Yes, maintaining text_table and jsonb_table is a hassle, but this is doable, and table_x does seem quite efficient now, quickly able to maintain multiple hashes.

It seems I've accomplished fast, accurate grouping on multiple flavors of many-field groupings.

I have two questions to pose at this point:

  1. Is my approach reasonable and relatively well-designed? Or is there a better way to accomplish my goals?

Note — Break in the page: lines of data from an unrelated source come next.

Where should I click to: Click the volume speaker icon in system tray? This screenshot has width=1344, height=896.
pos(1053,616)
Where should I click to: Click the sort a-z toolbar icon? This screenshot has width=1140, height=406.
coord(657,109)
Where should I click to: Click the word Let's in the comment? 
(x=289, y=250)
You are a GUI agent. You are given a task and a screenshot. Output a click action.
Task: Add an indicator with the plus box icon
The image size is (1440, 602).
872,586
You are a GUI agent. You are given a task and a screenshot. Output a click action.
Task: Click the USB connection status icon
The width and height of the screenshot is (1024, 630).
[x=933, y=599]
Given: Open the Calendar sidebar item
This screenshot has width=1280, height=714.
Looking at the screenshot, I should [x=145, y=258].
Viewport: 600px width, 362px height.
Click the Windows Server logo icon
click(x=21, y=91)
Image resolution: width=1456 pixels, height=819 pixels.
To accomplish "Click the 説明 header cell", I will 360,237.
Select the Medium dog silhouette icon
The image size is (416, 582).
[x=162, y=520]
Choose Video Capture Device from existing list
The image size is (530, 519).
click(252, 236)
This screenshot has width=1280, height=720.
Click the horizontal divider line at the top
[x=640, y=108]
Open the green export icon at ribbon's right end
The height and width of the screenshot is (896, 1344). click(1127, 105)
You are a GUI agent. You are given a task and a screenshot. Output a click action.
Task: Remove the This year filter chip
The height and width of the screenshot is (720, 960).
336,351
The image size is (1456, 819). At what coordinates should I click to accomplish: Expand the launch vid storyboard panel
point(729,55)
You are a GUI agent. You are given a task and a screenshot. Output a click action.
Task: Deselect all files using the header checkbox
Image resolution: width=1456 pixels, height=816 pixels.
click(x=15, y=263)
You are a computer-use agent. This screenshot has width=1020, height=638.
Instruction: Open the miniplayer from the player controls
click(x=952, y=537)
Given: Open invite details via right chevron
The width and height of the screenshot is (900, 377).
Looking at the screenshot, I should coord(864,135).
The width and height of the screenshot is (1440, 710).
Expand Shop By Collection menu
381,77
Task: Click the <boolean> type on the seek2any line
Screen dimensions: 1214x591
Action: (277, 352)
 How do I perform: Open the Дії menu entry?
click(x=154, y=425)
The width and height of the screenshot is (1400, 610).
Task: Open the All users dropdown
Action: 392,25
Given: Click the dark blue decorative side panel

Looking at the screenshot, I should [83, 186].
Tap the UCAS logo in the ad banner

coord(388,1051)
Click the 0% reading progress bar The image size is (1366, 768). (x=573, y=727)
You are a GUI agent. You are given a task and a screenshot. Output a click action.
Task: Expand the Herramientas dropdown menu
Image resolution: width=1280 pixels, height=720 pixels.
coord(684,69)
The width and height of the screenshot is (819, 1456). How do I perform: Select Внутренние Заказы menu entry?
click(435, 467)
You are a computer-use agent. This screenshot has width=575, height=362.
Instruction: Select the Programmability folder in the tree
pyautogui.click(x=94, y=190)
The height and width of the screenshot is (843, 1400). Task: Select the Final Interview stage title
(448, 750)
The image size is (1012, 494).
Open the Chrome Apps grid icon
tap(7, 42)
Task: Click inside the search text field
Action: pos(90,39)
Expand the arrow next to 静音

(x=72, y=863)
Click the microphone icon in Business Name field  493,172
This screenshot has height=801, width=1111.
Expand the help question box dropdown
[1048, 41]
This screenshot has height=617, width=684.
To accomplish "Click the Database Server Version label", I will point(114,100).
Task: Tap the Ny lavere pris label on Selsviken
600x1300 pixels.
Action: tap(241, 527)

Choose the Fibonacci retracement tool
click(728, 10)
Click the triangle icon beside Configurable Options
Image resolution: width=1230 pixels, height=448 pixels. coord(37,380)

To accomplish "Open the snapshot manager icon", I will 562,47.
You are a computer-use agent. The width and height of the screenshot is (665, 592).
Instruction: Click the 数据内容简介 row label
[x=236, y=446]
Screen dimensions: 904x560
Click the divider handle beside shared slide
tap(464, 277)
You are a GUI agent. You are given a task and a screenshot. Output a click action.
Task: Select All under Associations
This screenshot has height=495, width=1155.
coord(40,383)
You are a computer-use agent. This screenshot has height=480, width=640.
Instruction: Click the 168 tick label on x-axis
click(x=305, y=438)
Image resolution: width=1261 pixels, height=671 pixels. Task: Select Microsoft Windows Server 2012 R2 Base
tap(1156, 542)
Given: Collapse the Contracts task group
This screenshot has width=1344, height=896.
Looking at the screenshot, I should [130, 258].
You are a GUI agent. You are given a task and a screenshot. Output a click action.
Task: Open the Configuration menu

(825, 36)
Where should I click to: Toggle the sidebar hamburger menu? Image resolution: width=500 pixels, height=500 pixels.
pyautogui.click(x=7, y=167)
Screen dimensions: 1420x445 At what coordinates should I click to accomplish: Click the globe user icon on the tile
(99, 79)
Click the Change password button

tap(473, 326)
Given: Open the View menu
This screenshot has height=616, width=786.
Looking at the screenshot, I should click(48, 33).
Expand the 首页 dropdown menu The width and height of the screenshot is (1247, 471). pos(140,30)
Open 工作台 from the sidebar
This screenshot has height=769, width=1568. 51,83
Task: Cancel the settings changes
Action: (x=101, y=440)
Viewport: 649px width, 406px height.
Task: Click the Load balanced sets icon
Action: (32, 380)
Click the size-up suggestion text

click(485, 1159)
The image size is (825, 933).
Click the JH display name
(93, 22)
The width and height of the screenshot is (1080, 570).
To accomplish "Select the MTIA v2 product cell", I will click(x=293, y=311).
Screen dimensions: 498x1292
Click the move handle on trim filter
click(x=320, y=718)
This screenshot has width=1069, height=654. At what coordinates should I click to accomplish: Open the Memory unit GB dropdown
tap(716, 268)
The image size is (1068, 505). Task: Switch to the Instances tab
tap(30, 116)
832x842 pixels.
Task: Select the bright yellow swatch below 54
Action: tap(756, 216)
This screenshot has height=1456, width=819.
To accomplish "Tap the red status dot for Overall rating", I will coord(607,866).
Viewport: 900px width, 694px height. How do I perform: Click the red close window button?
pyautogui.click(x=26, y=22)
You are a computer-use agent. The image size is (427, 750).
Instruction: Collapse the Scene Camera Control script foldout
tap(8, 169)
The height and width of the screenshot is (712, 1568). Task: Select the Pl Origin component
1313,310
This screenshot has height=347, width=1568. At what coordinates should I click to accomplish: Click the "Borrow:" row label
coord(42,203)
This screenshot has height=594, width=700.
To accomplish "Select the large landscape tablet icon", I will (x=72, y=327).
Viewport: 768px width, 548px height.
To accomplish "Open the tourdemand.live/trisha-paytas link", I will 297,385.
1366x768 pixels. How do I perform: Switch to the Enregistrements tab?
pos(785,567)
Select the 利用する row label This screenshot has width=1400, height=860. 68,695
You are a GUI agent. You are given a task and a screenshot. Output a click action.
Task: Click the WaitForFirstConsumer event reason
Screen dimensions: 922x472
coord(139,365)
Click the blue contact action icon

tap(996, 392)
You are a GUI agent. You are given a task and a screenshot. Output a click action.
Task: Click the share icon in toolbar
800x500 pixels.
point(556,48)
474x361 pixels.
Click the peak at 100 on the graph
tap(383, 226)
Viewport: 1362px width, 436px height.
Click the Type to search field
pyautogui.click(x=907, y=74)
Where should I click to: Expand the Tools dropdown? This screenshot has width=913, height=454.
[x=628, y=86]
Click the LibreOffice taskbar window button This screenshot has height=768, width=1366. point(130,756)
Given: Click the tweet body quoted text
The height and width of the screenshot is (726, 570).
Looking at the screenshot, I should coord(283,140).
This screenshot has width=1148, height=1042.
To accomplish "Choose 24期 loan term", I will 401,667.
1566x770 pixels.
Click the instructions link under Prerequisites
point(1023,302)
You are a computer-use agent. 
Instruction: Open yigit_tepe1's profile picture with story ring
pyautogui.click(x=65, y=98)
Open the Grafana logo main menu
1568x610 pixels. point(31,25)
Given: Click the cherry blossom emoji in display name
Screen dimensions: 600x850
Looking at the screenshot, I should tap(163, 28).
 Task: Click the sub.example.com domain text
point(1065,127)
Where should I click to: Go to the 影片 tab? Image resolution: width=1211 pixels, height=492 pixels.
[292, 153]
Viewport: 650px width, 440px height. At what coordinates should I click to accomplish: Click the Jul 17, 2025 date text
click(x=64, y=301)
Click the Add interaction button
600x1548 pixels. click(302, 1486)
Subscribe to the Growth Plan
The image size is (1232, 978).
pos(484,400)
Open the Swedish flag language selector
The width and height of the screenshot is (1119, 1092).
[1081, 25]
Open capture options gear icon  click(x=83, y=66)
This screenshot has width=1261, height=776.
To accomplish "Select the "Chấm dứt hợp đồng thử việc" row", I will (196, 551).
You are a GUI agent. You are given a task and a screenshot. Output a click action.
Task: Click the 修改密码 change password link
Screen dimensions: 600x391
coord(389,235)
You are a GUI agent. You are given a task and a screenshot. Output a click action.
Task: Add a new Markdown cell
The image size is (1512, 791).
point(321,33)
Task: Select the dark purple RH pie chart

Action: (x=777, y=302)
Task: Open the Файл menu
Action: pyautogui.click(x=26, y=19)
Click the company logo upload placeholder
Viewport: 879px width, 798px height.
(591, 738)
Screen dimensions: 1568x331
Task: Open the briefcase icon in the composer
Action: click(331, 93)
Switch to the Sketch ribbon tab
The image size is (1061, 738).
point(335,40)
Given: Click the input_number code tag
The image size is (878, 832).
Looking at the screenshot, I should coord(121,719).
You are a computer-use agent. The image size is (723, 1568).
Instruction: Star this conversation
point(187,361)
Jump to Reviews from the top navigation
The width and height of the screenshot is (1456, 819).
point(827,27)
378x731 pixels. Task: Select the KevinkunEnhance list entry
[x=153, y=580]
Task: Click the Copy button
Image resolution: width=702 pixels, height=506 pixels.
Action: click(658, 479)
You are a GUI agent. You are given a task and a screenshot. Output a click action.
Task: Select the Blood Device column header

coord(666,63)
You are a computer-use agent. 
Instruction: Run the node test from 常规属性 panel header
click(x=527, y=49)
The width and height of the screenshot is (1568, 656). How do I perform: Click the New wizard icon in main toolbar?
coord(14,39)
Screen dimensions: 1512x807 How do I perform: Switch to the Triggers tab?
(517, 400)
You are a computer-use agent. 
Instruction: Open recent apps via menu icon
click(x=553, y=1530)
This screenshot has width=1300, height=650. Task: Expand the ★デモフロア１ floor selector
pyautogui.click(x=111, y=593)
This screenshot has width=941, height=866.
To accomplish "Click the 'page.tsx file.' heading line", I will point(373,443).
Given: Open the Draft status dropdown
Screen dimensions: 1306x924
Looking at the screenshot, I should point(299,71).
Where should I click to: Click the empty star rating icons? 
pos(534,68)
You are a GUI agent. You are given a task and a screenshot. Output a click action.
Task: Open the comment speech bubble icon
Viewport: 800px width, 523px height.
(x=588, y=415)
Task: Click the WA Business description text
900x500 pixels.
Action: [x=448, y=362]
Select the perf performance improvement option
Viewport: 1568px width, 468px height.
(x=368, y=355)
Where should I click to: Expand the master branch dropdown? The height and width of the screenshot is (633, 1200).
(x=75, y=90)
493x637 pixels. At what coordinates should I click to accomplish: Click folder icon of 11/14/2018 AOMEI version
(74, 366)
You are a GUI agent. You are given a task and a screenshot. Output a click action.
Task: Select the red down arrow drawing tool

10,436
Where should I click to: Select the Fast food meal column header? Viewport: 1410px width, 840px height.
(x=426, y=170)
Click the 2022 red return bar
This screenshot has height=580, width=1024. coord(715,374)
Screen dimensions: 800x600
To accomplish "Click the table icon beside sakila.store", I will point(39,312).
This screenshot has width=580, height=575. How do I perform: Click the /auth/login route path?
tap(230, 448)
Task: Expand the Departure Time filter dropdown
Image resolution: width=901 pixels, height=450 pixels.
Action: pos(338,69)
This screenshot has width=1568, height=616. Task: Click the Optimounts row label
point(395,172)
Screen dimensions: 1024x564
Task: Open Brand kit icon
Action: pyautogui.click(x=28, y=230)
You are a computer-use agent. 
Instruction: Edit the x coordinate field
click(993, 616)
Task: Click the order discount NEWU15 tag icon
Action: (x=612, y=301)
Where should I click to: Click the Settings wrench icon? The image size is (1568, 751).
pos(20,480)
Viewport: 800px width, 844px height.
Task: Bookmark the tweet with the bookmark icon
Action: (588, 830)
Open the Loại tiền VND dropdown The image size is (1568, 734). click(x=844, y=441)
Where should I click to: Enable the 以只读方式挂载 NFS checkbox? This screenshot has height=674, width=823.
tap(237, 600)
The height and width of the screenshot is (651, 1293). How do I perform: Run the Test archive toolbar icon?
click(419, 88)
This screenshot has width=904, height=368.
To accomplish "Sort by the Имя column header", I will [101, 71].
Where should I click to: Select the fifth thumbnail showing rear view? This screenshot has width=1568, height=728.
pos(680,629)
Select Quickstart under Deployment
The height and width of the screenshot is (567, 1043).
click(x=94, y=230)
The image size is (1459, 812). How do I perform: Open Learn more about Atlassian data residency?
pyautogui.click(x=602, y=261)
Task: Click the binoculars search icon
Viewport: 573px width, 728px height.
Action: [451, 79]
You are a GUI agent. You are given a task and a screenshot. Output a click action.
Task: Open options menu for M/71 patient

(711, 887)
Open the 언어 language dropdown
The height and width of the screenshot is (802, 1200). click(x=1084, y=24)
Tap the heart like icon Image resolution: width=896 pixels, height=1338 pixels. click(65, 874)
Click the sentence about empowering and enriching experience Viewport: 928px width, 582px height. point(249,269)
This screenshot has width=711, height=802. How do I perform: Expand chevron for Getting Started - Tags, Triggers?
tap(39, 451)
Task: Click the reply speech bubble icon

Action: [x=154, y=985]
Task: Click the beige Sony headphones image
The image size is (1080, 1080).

  2. The json in jsonb1 and jsonb2 is really just an array of less frequently used, ad-hoc key-value pairs, However the data in jsonb1 and jsonb2 need referential integrity with data maintained in normalized relational tables. That being the case, would it be a bad idea to create a jsonb_child_table?

jsonb_child_table is:

jsonb_child_id (pk identity)
jsonb_id (fk to jsonb_table)
key_lookup_id (fk lookup)
value_lookup_id (fk lookup)

Again, a hassle to make sure that records in jsonb_child_table are correct breakouts of the jsonb field in jsonb_table, but by doing it this way I can:

  • quickly maintain all that grouping info discussed before
  • guarantee good referential integrity
  • report on jsonb1 (for example) using the fields in jsonb_child_table ordered (for example) by virtue of meta-data (via sql join using key_lookup_id) not stored in jsonb1 itself.

That last bullet point seems to echo what I've read elsewhere in SO... that maintaining an array of key-values in jsonb invites a re-think... If you want to ensure pair orderings, have referential integrity and get data faster, jsonb might be a poor choice. In my case, however, maintaining a jsonb "header" table (providing a single foreign key identity field) allows for fast grouping of disparate collections (in table_x) of value pairs. So I'm seeing benefits to maintaining the same data in both jsonb (for easy grouping) and also in real tables (for RI and faster, cleaner reporting).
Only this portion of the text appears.